--- The input ---
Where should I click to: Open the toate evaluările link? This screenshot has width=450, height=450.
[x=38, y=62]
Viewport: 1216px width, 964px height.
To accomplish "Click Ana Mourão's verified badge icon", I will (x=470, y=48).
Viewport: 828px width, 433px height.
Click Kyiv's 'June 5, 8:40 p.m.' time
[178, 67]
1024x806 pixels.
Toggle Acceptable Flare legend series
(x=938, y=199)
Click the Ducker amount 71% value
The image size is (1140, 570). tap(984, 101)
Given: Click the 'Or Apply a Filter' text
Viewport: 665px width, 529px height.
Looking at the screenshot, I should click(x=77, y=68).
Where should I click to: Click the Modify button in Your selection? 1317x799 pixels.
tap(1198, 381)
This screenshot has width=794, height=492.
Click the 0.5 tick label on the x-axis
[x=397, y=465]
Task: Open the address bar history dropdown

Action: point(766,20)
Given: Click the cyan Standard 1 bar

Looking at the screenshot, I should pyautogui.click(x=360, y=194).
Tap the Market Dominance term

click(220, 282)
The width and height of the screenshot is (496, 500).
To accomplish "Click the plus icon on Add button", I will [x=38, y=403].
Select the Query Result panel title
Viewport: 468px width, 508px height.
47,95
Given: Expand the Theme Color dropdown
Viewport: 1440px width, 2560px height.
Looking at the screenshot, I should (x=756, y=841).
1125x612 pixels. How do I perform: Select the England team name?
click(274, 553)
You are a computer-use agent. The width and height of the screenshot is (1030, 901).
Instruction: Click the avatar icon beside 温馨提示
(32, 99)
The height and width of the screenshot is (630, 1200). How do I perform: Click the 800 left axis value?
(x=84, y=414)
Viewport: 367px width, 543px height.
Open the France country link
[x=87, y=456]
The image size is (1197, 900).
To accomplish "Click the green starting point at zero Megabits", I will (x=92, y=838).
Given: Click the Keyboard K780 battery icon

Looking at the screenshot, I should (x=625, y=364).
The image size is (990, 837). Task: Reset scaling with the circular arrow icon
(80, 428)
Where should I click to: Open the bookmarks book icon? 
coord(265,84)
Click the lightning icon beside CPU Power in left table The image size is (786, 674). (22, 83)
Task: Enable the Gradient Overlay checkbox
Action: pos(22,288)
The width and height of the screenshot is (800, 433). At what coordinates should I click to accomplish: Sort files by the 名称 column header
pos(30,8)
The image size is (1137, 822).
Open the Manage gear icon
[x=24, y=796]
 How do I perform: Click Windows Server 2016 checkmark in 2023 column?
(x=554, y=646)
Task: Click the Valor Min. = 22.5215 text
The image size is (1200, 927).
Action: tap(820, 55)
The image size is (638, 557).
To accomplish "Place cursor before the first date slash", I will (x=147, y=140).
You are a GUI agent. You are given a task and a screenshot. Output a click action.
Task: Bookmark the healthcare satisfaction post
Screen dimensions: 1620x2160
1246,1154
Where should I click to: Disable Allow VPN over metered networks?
---
◆ **Task goal**
Word for word, restate the lines of the data above that fall between the line holding "Viewport: 1440px width, 2560px height." and the line holding "The image size is (1197, 900).", inclusive, and no other lines.

◆ **Result for this task**
Viewport: 1440px width, 2560px height.
Looking at the screenshot, I should (x=756, y=841).
1125x612 pixels. How do I perform: Select the England team name?
click(274, 553)
You are a computer-use agent. The width and height of the screenshot is (1030, 901).
Instruction: Click the avatar icon beside 温馨提示
(32, 99)
The height and width of the screenshot is (630, 1200). How do I perform: Click the 800 left axis value?
(x=84, y=414)
Viewport: 367px width, 543px height.
Open the France country link
[x=87, y=456]
The image size is (1197, 900).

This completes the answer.